== Records for the task ==
************

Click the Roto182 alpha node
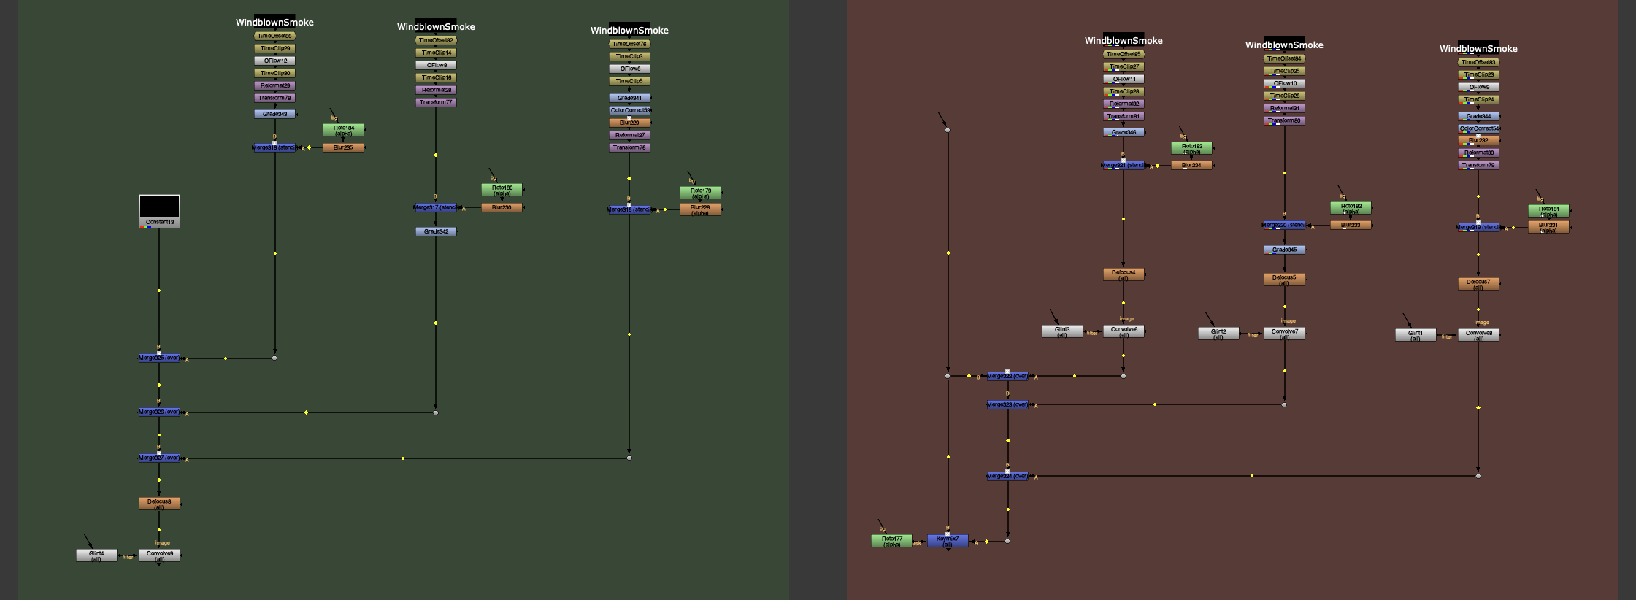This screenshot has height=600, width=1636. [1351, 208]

************

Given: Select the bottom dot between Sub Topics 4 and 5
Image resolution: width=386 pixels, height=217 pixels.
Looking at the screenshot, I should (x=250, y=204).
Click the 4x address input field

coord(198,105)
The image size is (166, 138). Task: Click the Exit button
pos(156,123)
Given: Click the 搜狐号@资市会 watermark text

************

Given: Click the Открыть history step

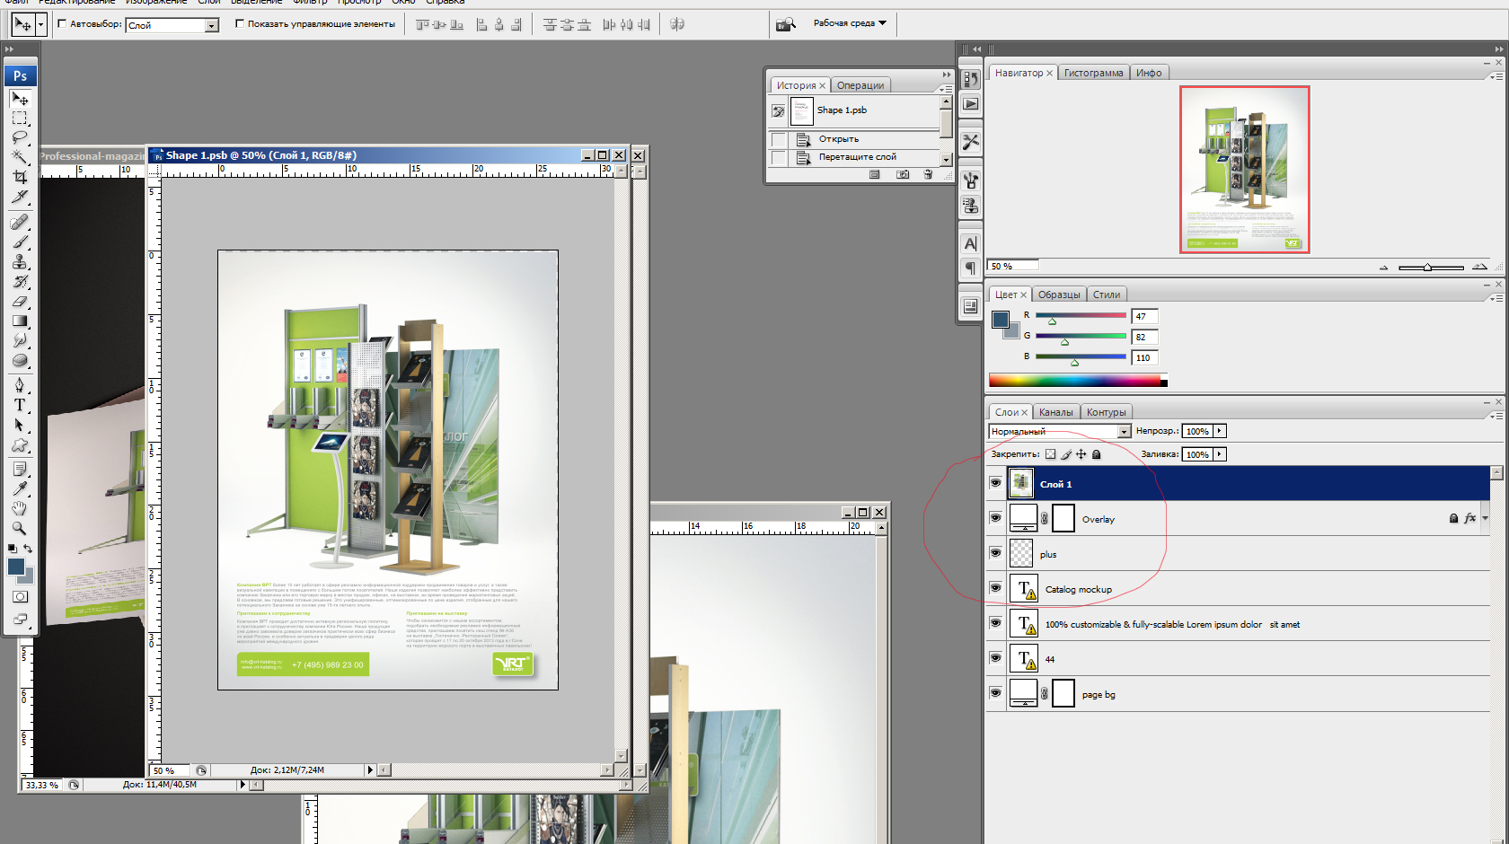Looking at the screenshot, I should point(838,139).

************

Taking the listing above as the source, transcribe only the lines starting at the line with "Image resolution: width=386" and going through the line with "Given: Click the 搜狐号@资市会 watermark text", unaltered and with both ends included.

== Written answer ==
Image resolution: width=386 pixels, height=217 pixels.
Looking at the screenshot, I should (x=250, y=204).
Click the 4x address input field

coord(198,105)
The image size is (166, 138). Task: Click the Exit button
pos(156,123)
Given: Click the 搜狐号@资市会 watermark text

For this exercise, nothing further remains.